Pessimism continues to proliferate Wall Street and Main Street. Ironically, this is the complete opposite of the trend six years ago when Wall Street couldn’t buy enough Internet stocks – sending prices to outrageously high and unconscionable levels. Those same sage investors now turn down their noses at Internet stocks, driving the prices to levels lower than would otherwise be seen as reasonable to outside onlookers. USA Today’s index of 50 Internet stocks increased just 1% in 2005. Without Google, it would have lost 8.2%.

 

Does this mean you should hesitate to invest in your website? An informed decision is required. Let’s take a look at some of the numbers:

  • Almost 80 percent of North Americans have Internet access.
  • More than 50 percent have made online purchases.
  • A majority use the Internet as a decision-making tool.
  • Online retail sales in the two weeks preceding Christmas were up 29% over last year to US$3.03 billion.
  • The Internet is cited as the most influential channel on luxury purchasing (cited by 44 percent of affluent purchasers).
  • 35% of first-time buyers consider the Internet to be their most important informational tool, as compared to 8.2% naming TV
  • Online newspaper reading is up 30% to 53.6 million visitors a month during the fourth quarter of 2005
  • 39%of North Americans use online banking.
  • 73.5% of e-commerce sites estimate sales growth of 15 to 35% this year.
  • 60% of chain retailers estimate web sales growth of 25-200 percent.
  • Time spent online by adult Canadians has increased 50% since 2002 and Internet use is ready to overtake watching television.

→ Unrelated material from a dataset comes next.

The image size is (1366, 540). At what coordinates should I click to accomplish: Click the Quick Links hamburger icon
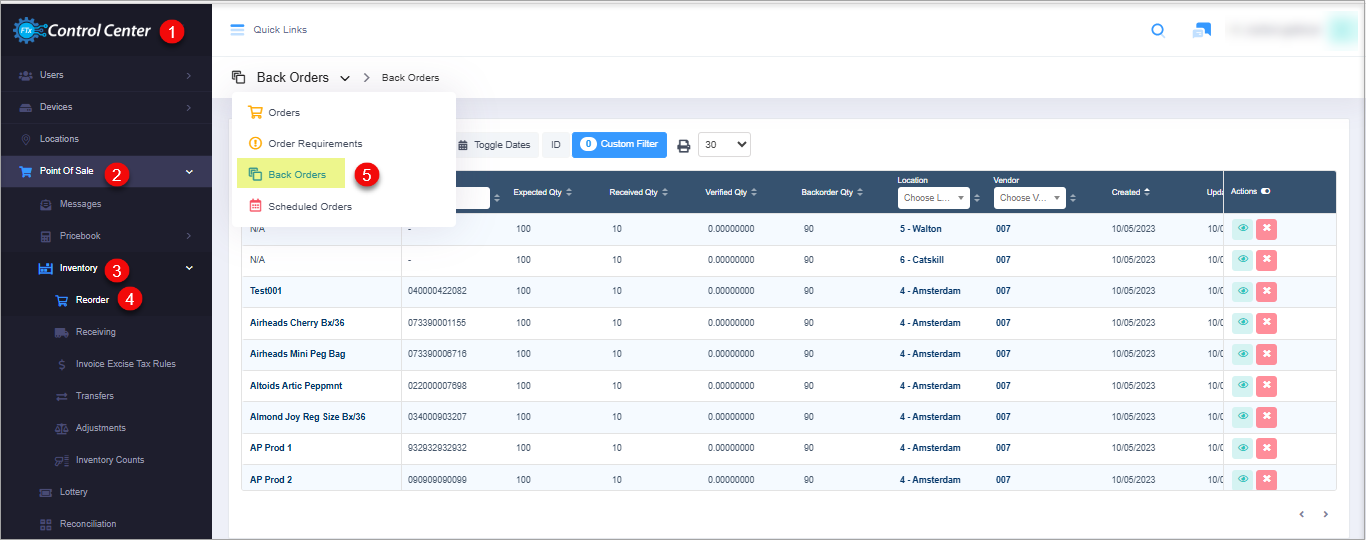(x=237, y=30)
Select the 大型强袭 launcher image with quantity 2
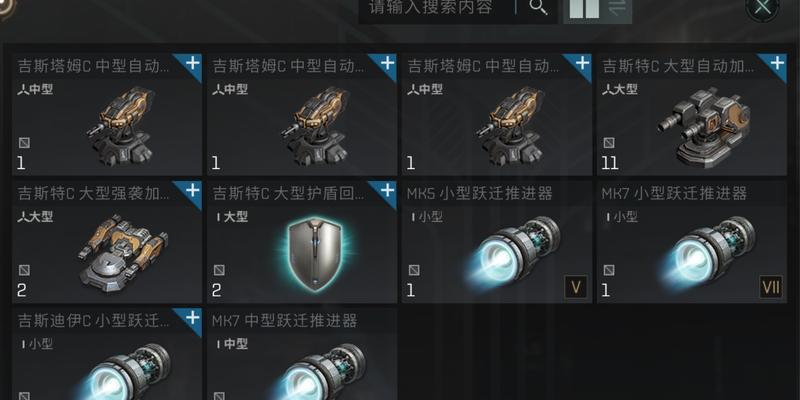Screen dimensions: 800x400 point(123,253)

Those numbers reflect a different story then the dogged, pessimistic tale woven by Wall Street. Its credibility as it relates to Internet stocks was ruined in the bubble of 1999 – 2000. That credibility continues to fail today.

 

“And it's not for a lack of profit,” writes USA Today’s Matt Krantz in Dot-coms' song and dance no longer entertains investors. “Forty-eight of the current members of the Internet 50 that were public in 2000 have seen their profits as a group quadruple since then. Google and Salesforce.com were private in 2000, so that doesn't even include Google's massive profit contribution.”

 

Here’s another key fact: according to the IDC FutureScan, all the indicators depict an expectation of 5% growth in U.S. IT spending this year. In other words, off the street and in the offices, business is investing in IT and the Web.

 

Don’t be scared away by Wall Street. Instead, listen to and embrace what your customers demand.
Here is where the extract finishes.